I have had bodywork and somatic therapy (shiatsu massage and craniosacral therapy), so I'm talking from a general point of view which I think is relevant to bodywork generally, including rolfing.
What I'd say to any practitioner or client is to be extremely careful if there has been trauma. Gary, I have no idea what experience you have of working with clients with a trauma history, but from your question it sounds like you are in early stages of considering this. Have you done any studying and training around working with clients with PTSD? Is the research and information there, for rolfing? Would you be able to have ongoing mentoring and supervision from someone who is experienced with rolfing and PTSD, or with some sort of comparable bodywork and PTSD?
My experience of bodywork is that we hold a lot of trauma energy frozen in our cells. Releasing physical tension and misalignment will also release emotional tension and frozen trauma. I'd had traumatic amnesia, and releasing muscular tension and spinal misalignment was what gave rise to beginning to recover trauma memories. The physical tension had been how my body was keeping back trauma memories and symptoms. PTSD symptoms blew up immediately - flashbacks, nightmares, hallucinations, the works.
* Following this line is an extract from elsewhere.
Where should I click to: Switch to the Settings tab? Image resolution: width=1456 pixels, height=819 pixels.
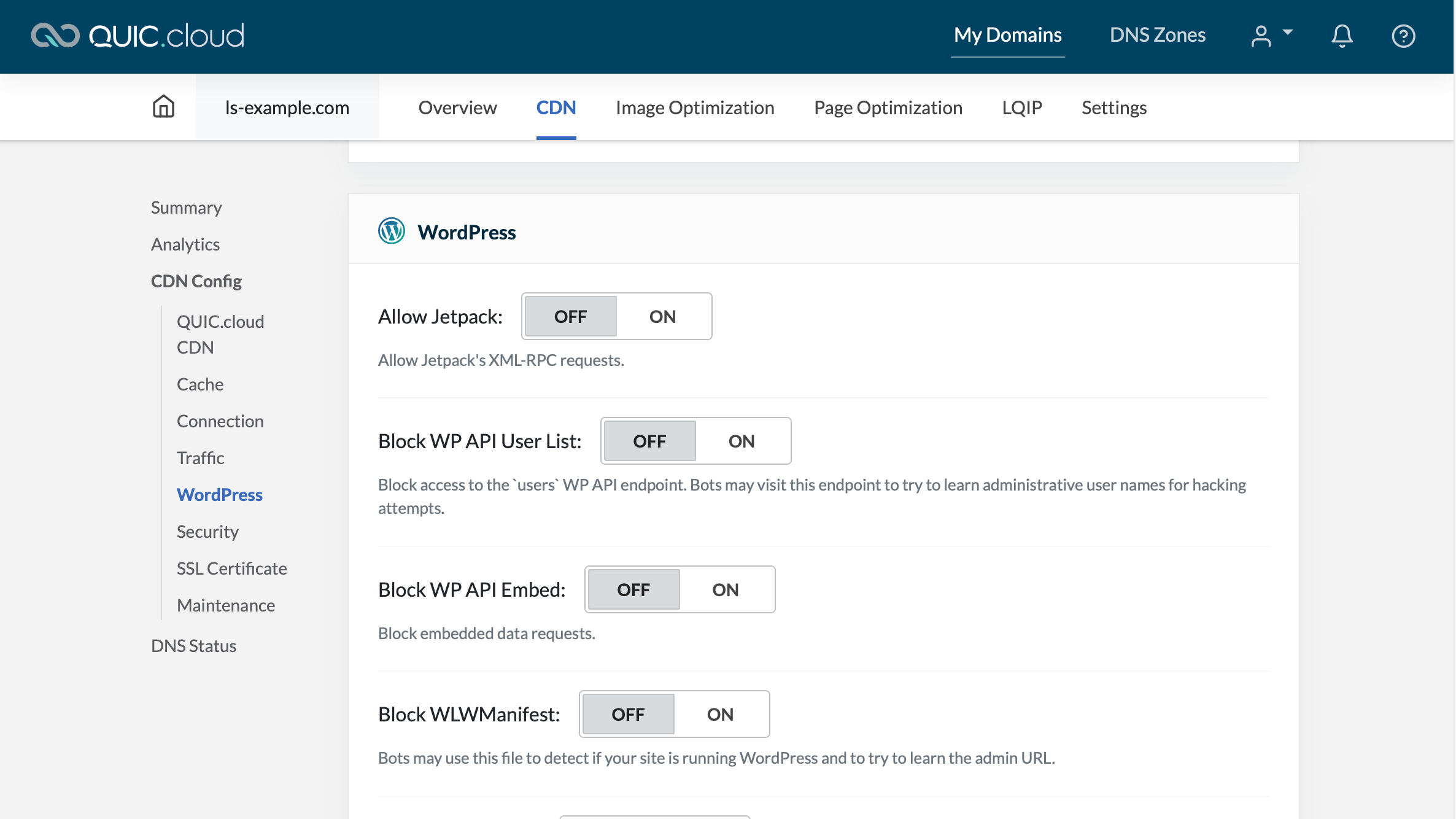coord(1113,107)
My shiatsu therapist had recently trained in craniosacral therapy, which works with trauma, and we switched to that. However, she wasn't aware that she was far too inexperienced to work with the trauma reactions I was having, and what she was doing was actually unsafe for me. It was releasing trauma memory and energy from my cells and central nervous system without sufficient ways to manage or contain that. She had every good intention, but it could have been very damaging and even retraumatising for me.
Fortunately, I'd been careful. I'd already realised I needed to do work on psychic protection and safety, and to contain the work on this. But I might not even have known I needed to, or known how to. It should have been the therapist doing that, not me. She simply didn't have the depth of training, guidance or experience to even know what a risk she was taking.
I stopped seeing her and found a very experienced craniosacral therapist who knew how to work with trauma, and that did help me. Even some way into the work, when I was aware of the trauma and quite a lot of processing had already been done, it was always necessary to be careful when working with that energy. I was also having psychotherapy, which I think is essential for processing the emotions and reactions that come up.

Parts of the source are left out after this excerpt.